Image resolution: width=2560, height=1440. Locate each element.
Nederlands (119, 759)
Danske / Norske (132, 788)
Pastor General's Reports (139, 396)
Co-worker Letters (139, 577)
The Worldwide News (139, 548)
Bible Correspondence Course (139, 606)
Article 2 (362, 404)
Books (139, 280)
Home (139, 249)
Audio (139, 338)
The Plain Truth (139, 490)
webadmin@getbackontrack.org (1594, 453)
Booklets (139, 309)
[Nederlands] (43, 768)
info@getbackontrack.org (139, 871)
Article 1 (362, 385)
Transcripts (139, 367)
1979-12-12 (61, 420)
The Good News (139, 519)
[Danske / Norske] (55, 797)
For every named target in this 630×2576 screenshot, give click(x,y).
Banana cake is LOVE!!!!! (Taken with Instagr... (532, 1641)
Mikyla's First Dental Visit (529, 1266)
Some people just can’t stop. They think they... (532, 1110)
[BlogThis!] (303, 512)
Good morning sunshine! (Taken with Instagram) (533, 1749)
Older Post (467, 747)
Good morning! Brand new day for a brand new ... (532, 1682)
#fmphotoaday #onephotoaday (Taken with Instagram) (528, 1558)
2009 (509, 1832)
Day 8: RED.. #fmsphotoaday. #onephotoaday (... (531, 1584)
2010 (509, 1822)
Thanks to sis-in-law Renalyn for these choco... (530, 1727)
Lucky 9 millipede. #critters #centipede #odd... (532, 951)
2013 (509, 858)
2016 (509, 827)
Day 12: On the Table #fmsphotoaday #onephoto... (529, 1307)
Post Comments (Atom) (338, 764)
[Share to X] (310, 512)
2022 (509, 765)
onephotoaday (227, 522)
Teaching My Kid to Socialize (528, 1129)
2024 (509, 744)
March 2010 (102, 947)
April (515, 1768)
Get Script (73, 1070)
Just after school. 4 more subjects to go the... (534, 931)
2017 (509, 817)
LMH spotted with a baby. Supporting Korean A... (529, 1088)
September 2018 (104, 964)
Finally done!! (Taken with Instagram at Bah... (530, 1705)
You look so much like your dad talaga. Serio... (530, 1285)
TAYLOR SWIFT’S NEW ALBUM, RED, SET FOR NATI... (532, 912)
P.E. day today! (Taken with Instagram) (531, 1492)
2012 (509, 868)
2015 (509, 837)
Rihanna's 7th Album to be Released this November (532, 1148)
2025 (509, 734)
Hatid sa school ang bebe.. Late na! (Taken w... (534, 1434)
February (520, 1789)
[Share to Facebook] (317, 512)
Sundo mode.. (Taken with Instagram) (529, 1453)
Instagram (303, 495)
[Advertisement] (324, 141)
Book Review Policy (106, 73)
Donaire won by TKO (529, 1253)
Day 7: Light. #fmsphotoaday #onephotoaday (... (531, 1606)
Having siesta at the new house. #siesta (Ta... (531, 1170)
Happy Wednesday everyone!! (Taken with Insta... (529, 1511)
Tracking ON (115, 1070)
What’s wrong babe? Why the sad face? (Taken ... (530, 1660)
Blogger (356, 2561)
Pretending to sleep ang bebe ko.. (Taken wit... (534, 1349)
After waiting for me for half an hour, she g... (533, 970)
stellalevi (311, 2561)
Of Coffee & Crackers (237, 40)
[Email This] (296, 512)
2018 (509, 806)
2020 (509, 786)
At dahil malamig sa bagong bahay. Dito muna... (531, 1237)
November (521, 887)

*****

Required work
Restate exactly the lines running from the line with "You look so" to the end of the entries above, both ends included.

Task answer
You look so much like your dad talaga. Serio... (530, 1285)
TAYLOR SWIFT’S NEW ALBUM, RED, SET FOR NATI... (532, 912)
P.E. day today! (Taken with Instagram) (531, 1492)
2012 (509, 868)
2015 (509, 837)
Rihanna's 7th Album to be Released this November (532, 1148)
2025 (509, 734)
Hatid sa school ang bebe.. Late na! (Taken w... (534, 1434)
February (520, 1789)
[Share to Facebook] (317, 512)
Sundo mode.. (Taken with Instagram) (529, 1453)
Instagram (303, 495)
[Advertisement] (324, 141)
Book Review Policy (106, 73)
Donaire won by TKO (529, 1253)
Day 7: Light. #fmsphotoaday #onephotoaday (... (531, 1606)
Having siesta at the new house. #siesta (Ta... (531, 1170)
Happy Wednesday everyone!! (Taken with Insta... (529, 1511)
Tracking ON (115, 1070)
What’s wrong babe? Why the sad face? (Taken ... (530, 1660)
Blogger (356, 2561)
Pretending to sleep ang bebe ko.. (Taken wit... (534, 1349)
After waiting for me for half an hour, she g... (533, 970)
stellalevi (311, 2561)
Of Coffee & Crackers (237, 40)
[Email This] (296, 512)
2018 (509, 806)
2020 (509, 786)
At dahil malamig sa bagong bahay. Dito muna... (531, 1237)
November (521, 887)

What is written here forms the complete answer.